TIP: Many congregations use Wednesdays in Lent to explore what it means to be a disciple in the world. LWR has many resources to help. Check out our Game of Lasting Promise, a great activity to learn how Lutherans are working around the world to fight poverty. This and many other resources are available in our online resource center.

Pray

As with all parts of our life together as God’s people, prayer is an important part of your congregation’s service project. It’s an important reminder that, as with all things we do in the body of Christ, it is God who guides us.
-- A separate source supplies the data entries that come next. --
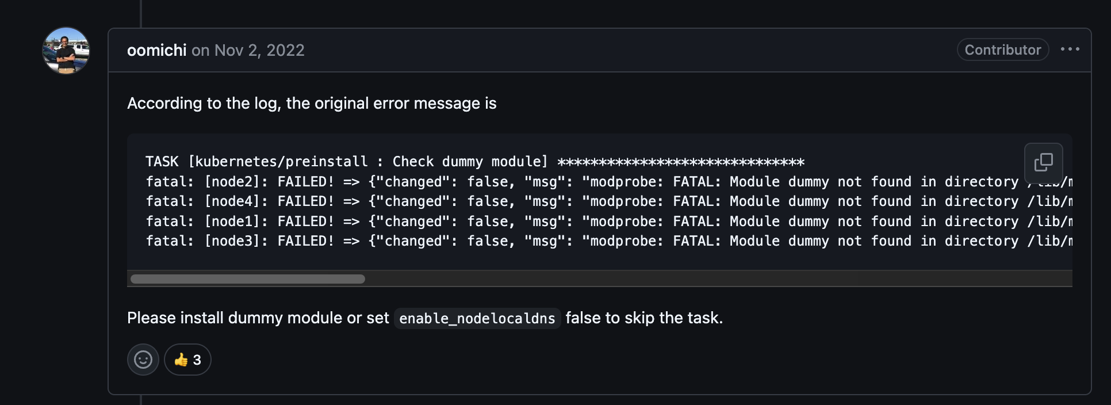This screenshot has width=1111, height=405.
Task: Click the empty scrollbar track right of thumb
Action: pyautogui.click(x=719, y=279)
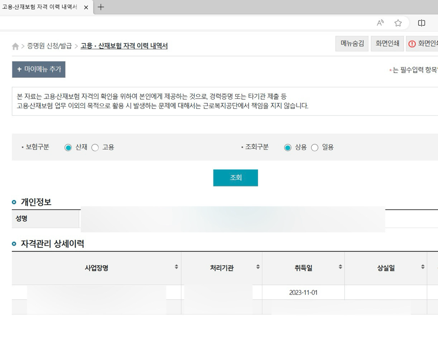
Task: Click the read aloud icon in address bar
Action: 380,23
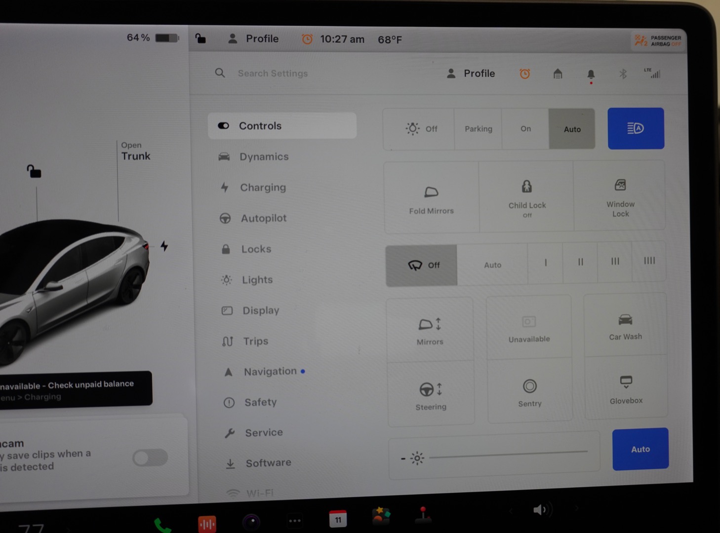
Task: Click the Search Settings field
Action: tap(273, 74)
Find our suggested prayers for each item of the kit online, or have members write their own. As you assemble your kits, also keep those in need – in your community and beyond – lifted in prayer. When you learn what country where your Kits will go (more information on that below), please pray for the poor and marginalized in that country as well.

After your campaign…

Where will your Personal Care Kits go? The LWR Quilt & Kit Tracker allows you to know where your kits will go and who will receive them. Using the tracker is a great way to stay in touch with those who took part in your Baskets of Promise Campaign and to teach younger members the importance of good stewardship.

You can find instructions for how to label and track your Personal Care Kits (or any item you send LWR) on our Quilt & Kit Tracker page.

And as you begin this Lenten journey, we at LWR give thanks for YOU! What other ways are you using this season of contemplation to share what you have with those in need?